=== TASK MATERIAL ===

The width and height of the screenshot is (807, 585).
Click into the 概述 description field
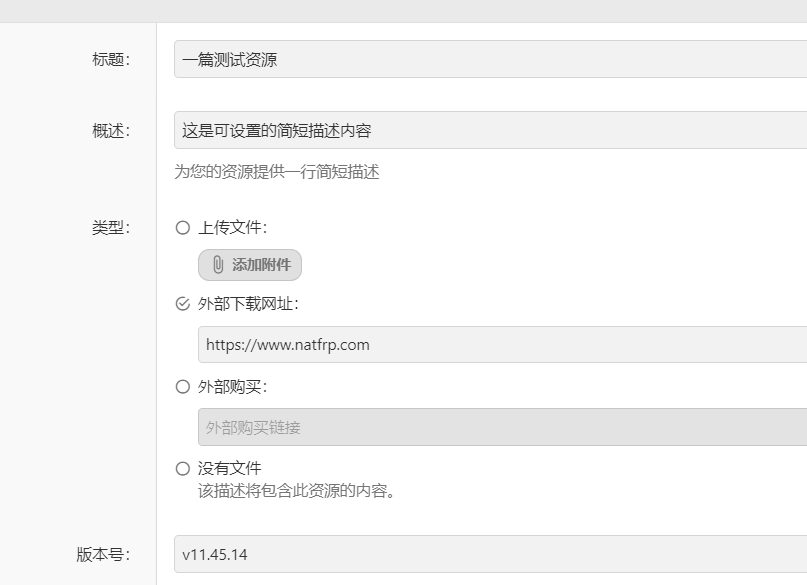pyautogui.click(x=490, y=130)
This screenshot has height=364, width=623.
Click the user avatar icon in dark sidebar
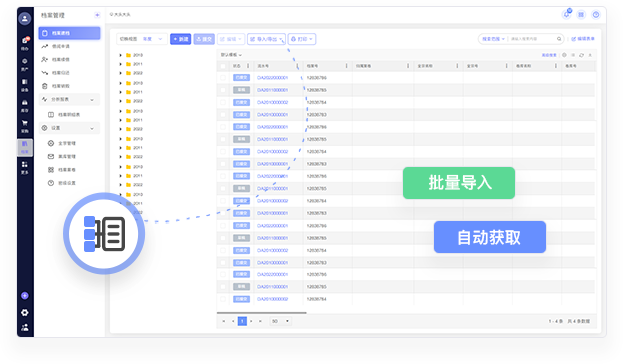25,19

===

= ASSIGNMENT =
Please reproduce every entry above exactly, but leave out the pictures.

= ANSWER TO THE PROBLEM =
The width and height of the screenshot is (807, 585).
Click into the 概述 description field
pyautogui.click(x=490, y=130)
This screenshot has height=364, width=623.
Click the user avatar icon in dark sidebar
25,19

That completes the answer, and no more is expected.